The certificates get passed to the Flask application in the main.py file of each microservice. The argument itself is a [vector](https://datascienceplus.com/vectors-and-arrays-in-python/) with 2 entries: the certificate itself (a .crt file) and a key (a .key file), both passed as paths. This vector gets passed to app.run(..) via the named argument ssl_context. For further information on how a certificate is passed to a Flask app, look into this guide on [how to enable HTTPS communication in Flask](https://blog.miguelgrinberg.com/post/running-your-flask-application-over-https).
## Resources
Articonf uses static resources, which are not present in the Git-repository due to security reasons. These files are located in a dedicated folder where the application will look for them. The files needed are:
| articonf1.crt | certificate for HTTPS communication (certificate) |
| articonf1.key | certificate for HTTPS communication (key) |
| default_users.json | list of default users who are already existing in articonf |
| jwt_secret.txt | secret needed to sign the JWT tokens |
| regular_user_credentials.json | credentials of the user used for internal authentication between microservices |
If Articonf runs on the server, the folder ```/srv/articonf``` is used for this purpose. If no other options are set, this location gets used per default.
## Running Articonf Locally
To enable the local mode, set the environment variable ```ARTICONF_LOCAL``` to ```1```. With this setting, the local swagger configuration is used to serve the routes. With this configuration, __no token validation will be performed__ for a better debugging experience, every token gets accepted.
To use a different resource directory than ```/srv/articonf```, the environment variable ```ARTICONF_RESOURCES_PATH``` is used. This variable can hold a path that points to a custom resource directory. For example, if the resource folder is located in the project root and called ```resources```, the content of the variable for the trace-retrieval microservice would be ```'../../../../resources'``` (note that there is no trailing slash in the path).

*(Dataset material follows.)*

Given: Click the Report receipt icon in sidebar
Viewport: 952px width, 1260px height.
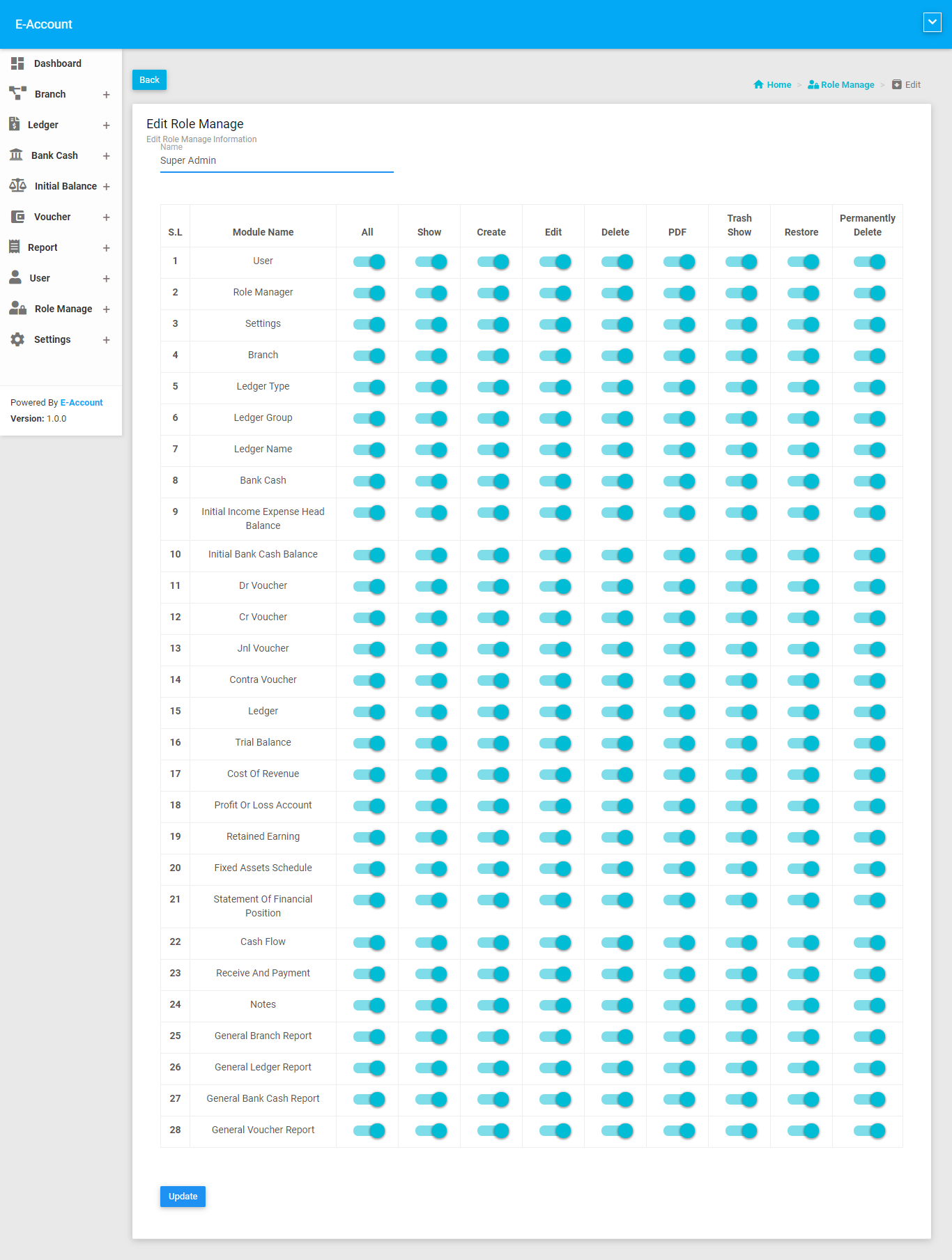Looking at the screenshot, I should click(x=15, y=247).
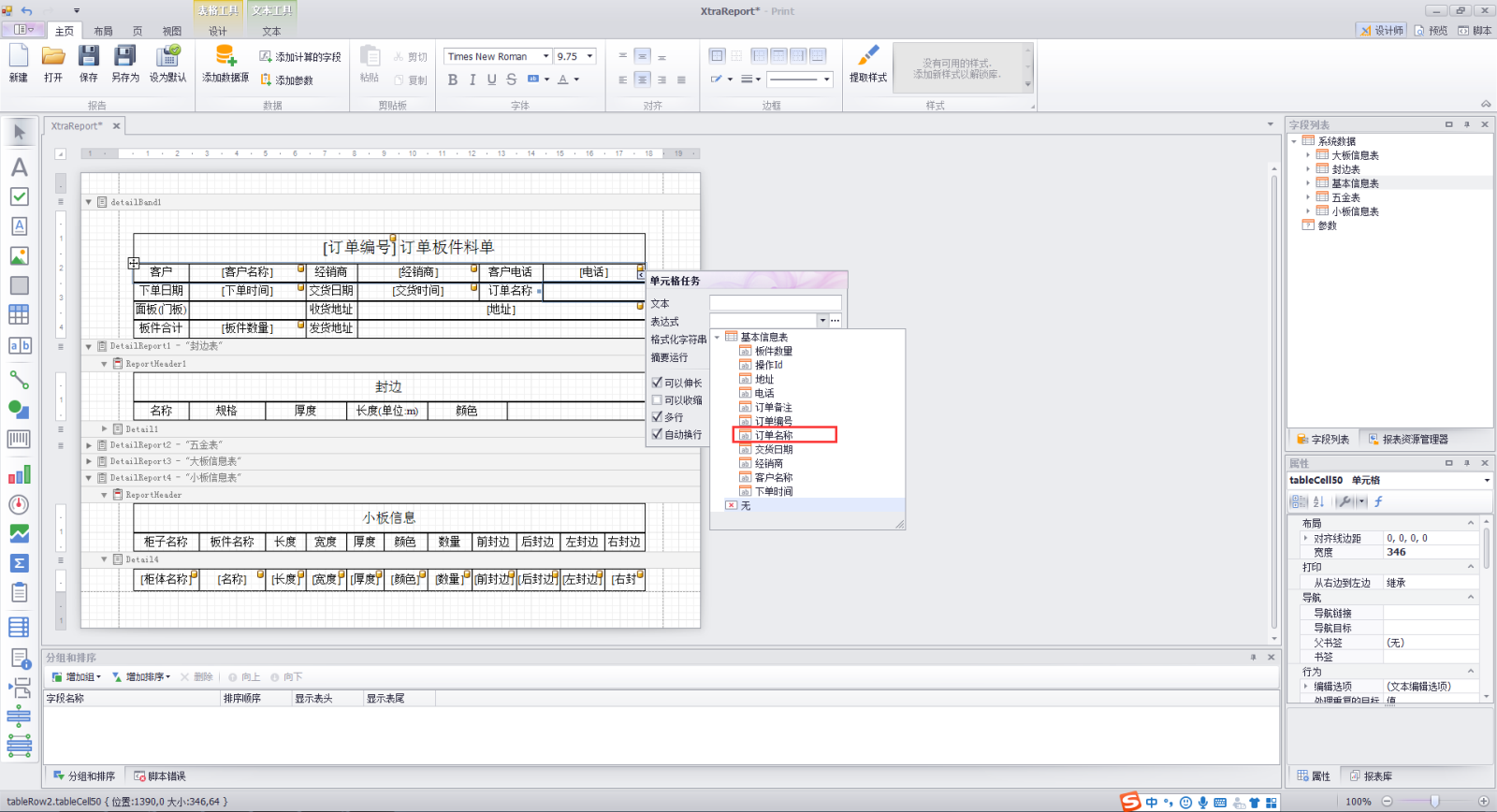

The swagger-ui webinterface can accessed at [https://localhost:5000/api/ui](https://localhost:5000/api/ui) in local-mode. Chrome will report a security warning because the certificate is issued for ```articonf1.itec.aau.at``` and not for ```localhost```, so it is still safe to access the page.
## Authentication
The token must be placed into the Authorization HTTP-Header. Note, that the keyword __Bearer__ must stay before the actual token. The meaning can be understood as “grant access to the bearer of the token”. Before the request gets executed at the server, the token is decoded and checked if it is still valid. If not, ```401 Unauthorized``` is returned. If the token is valid, the request gets processed.
## JWT Tokens
A token has to have the following properties:
- __Integrity:__ manipulated tokens must be detected to avoid forging of tokens by third parties
- __User Authenticity:__ a token must be assignable to a user in the system
- __Server Authenticity:__ only the server must be able to issue tokens
Articonf uses the [JWT](https://jwt.io/) standard, because it provides all of these points and is implemented in a lot of different platforms which gives compatibility with other services. It allows to embed information as claims in the token which then can be decoded by anyone (no actual encryption of information happens). The token gets signed with a secret in order to provide Integrity and Server Authenticity. Each change in the payload of the token can then be detected as the signature cannot be reproduced.
## Roles
Currently, there are 2 roles in Articonf: User(u) and Administrator(a). The following matrix defines which role can access which request:
| | no authentication | User(u) | Administrator(a) |
The first thing a client needs to do is authenticating itself on the server. This is done by passing username and password of a user to the rest-gateways endpoint
```POST https://articonf1.itec.aau.at:30401/tokens```. If the credentials were correct, a JWT token is returned by the server, which can now be used to authenticate requests.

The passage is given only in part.